Я дарю своему ребенку всего лишь одну жизнь, несколько десятков лет. Он дарит мне жизнь моих предков и потомков, не имеющую границ.

 

1

Каждое утро просыпаюсь с чувством чего-то необыкновенного, что обещано с вечера и должно обязательно сбыться. Так бывает в первой влюбленности, когда непрерывно чего-то ждешь, на что-то надеешься — живешь в счет будущего. Дочь раскупорила мое бытие и внесла в него постоянное веяние издалека, какой-то романтизм скитальчества во времени, когда завтра — не просто еще один день, а все новое, неизвестное. И домой я возвращаюсь с таким же нетерпением: скорей, скорей! Какой она стала без меня? Что будет дальше?

Сколько раз в прошедшей жизни возникало у меня безнадежное чувство конца, и если я выходил из этого состояния, то по ленивой привычке жить или прихотливой смене настроения, которое так же легко могло вернуть меня к прежней безысходности. Теперь в моей жизни началось что-то такое, что не может закончиться, — и даже помимо привычек и настроений будет вести дальше и дальше, укрепляя чувство нарастающей новизны, надежды и тайны каждого следующего дня. Если влюбиться уже нельзя, и творчество оскудело, и дружба опостылела, то единственное, к чему невозможно привыкнуть и что не уходит за черту прожитого и изжитого, — это ребенок. Словно в мою жизнь вошел вечный двигатель, чья энергия не столько питается мною, сколько питает меня: ощущение разгона, в котором я вдруг стал подгоняемым.

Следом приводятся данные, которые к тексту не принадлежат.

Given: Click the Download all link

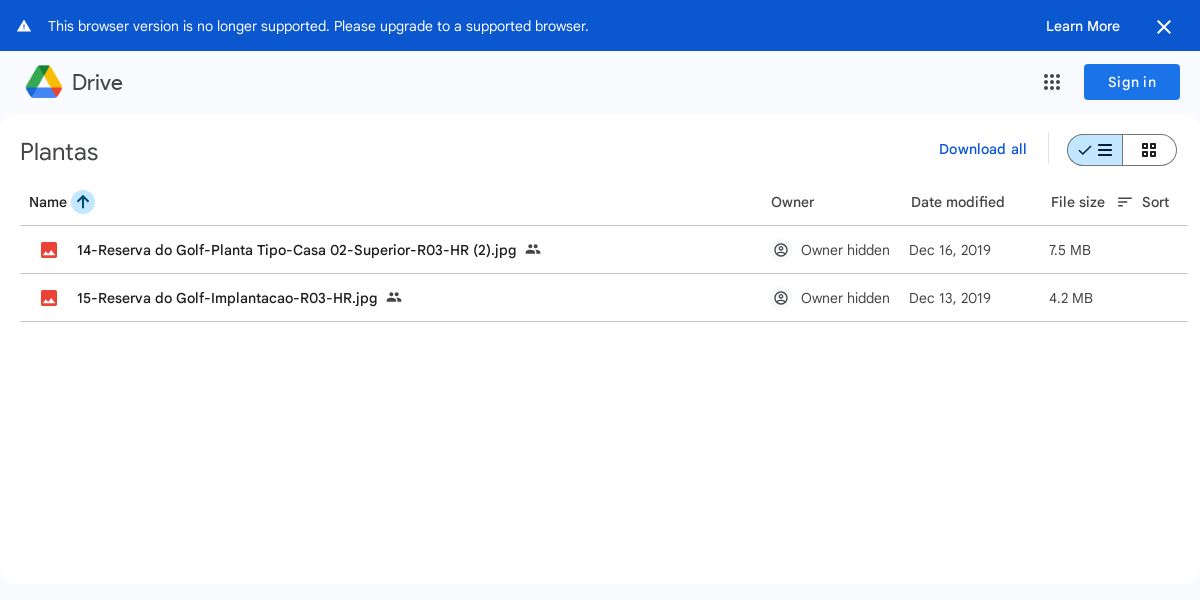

Самому расхотелось жить — роди другого! Рождение ребенка — единственная глубокая альтернатива самоубийству, когда со своей жизнью покончено и нужно переступить порог. В смерть или в новую жизнь? По Камю, основная философская проблема, мучающая всякого мыслящего человека, это — убить ли себя? Жизнь уничтожает все сделанное человеком и его самого. Разве не унизительно послушно ждать исполнения смертного приговора? Не достойнее ли самому вынести приговор жизни, сознательно отвергнув ее? Кажется, это самая крайняя позиция, которая только возможна.

Но есть позиция еще более радикальная, рвущая с наличностью жизни как таковой, — это создание новой жизни. Кончая с собой, я просто меняю сроки, я принимаю поставленные мне условия, соглашаюсь с ходом существования, неотвратимо ведущим к смерти. Гораздо острее и рискованнее вопрос: жить ли прежней жизнью, которую я получил уже как данность, или самому сотворить новую жизнь?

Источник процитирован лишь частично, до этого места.